Without an advanced machine to quicken the pot-making process and to impress aesthetic designs, Ladi Kwali carved and engraved her name on history-making iconic pottery marked with African culture and identity.
Born in 1925 into a family who preserved the female heritage of pottery, where the girl-child is handed tools, mentored, and left with her imagination to make pots, Kwali a small village in Gwari region became the home of apprenticeship and a school to master the craft of serving humanity with pottery.
The region is located in the current capital of Nigeria, Abuja. The Gwari women are Amazons. They do more than make pots. They journey into the woods to gather woods for the fireplace and carry them home on their backs resting the load at the bottom of their neck. Ladi grew up learning how to make pots from the coils of clay like the women before her but no one remembers or thinks of her with a pot sitting at the top of the spine. She was a creative and an exceptional potter and was highly praised by the community for her unique designs such that the name of the village, Kwali, became her second name.
She didn’t become so good at pottery on her own. She mastered the traditional method of coiling under the guide of her aunt. The process involves beating from the inside of the clay with a wooden paddle forming a pot-like shape which gradually takes shape into an actual pot used for cooking, water storage, or bowls.

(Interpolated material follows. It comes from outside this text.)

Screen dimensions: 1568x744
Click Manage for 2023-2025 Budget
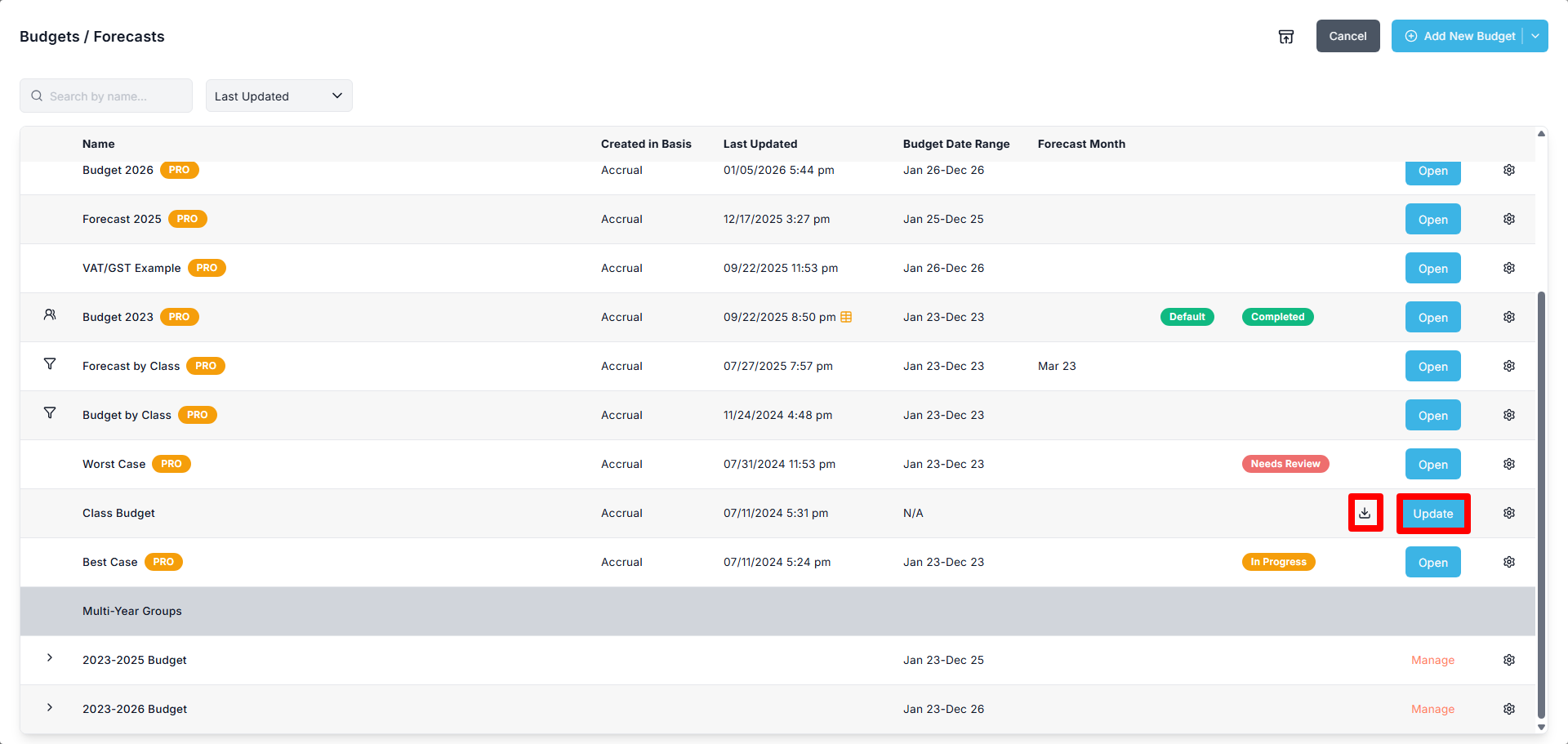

When Michael Cardew, a potter from Britain visited Abuja, he saw several of her works in the king’s palace, Emir of Abuja, Alhaji Suleiman Barau in 1950. A year later, he was assigned the post of Pottery Officer in the Department of Commerce and Industry. He then built a pottery training center at Suleja formerly called “Abuja”. At first, he mainly worked with men, but recognizing Ladi’s talent, she became the first woman to work at pottery center.

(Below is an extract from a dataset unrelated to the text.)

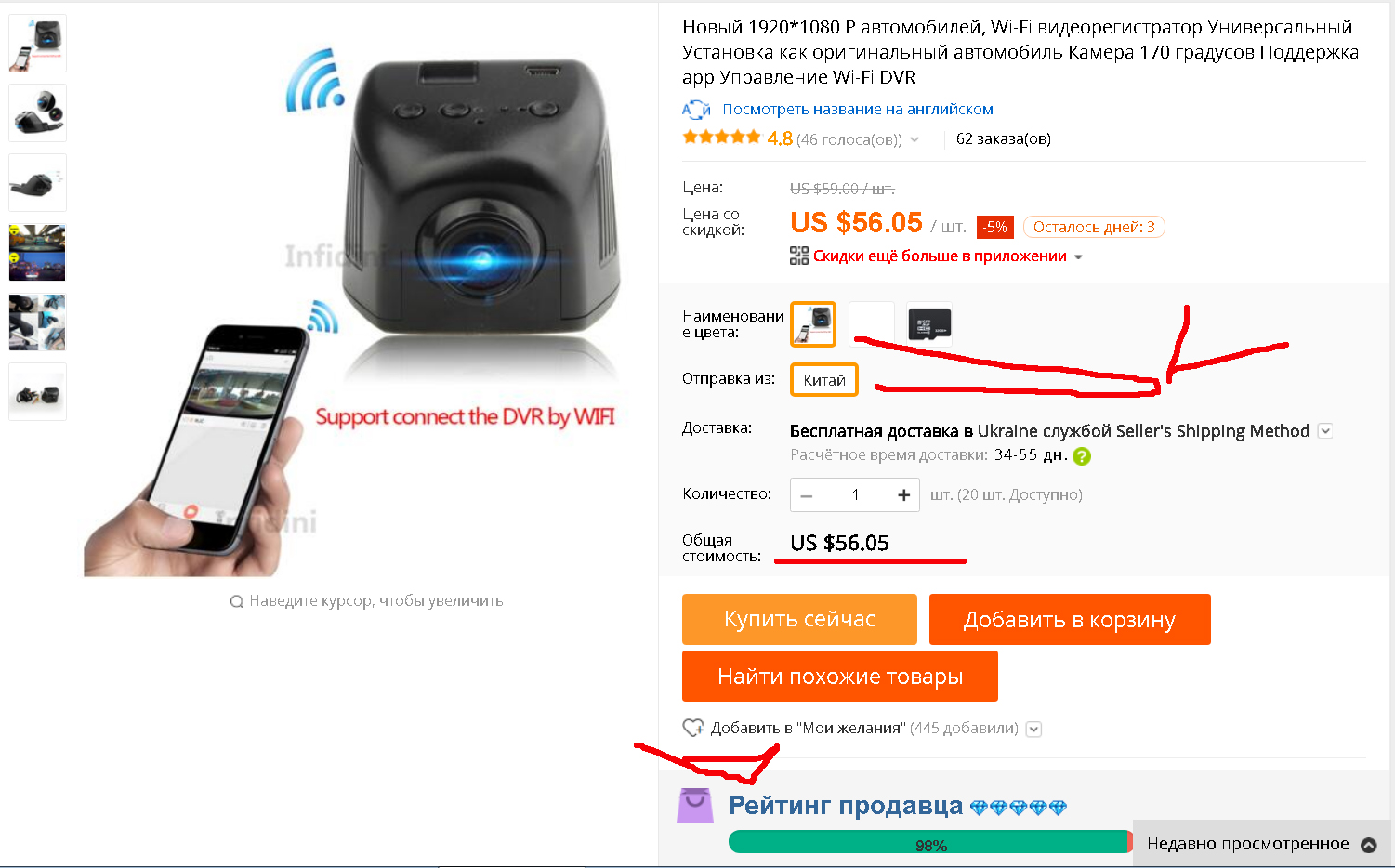Click the purple shopping bag seller icon

(x=695, y=806)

In the words of her younger brother, Mallam Mekaniki Kyebese, one can picture how much people love her works:
“Even in the early years of pottery making, Ladi Kwali excelled in the crafts and her wares were often sold even before they were taken to the markets.”
In 1962, Cardew and Ladi travelled to Britain. At Winchcombe, a small town in the Cotswold hills of Gloucestershire, England, Ladi made two large clay pots before a small group of English folks (women, men, and children) carrying cameras. She sang as she worked on an old oil drum with her bare hands and a flat wood for smoothening wet clay.
Back at home, she was used to clay drying out fast, so she worked very quickly as if an hourglass was sitting beside her. At the brim area, she impressed line patterns using small roulettes of twisted string (inner and outer) and notched wood patterns round the pots. She styled the pots carefully incising geometric images of a lizard, scorpion, crocodile, snake, fish, and chameleon. Her technique has a touch of mathematical undertones highlighted by consistent display of symmetry.
Prior before this period, she had demonstrated at the Royal College, Farnham, and Wenford Bridge in Britain and other demonstrations took place in Germany and France. A decade later, in 1972, she toured America with Cardew.
Some of the decorative techniques she applied on earthenware vessels can be traced to neolithic period. Ladi went beyond pottery; She was an artist preserving and promoting African art and culture through pot making. Her works were recognized for their beauty in form and decoration.
The Nigerian potter passed away in the early 1980s and Abuja Pottery was renamed after her. From Ladi Kwali Road to Sheraton Hotel’s Ladi Kwali Hall and on ₦20 note are symbols of great achievement.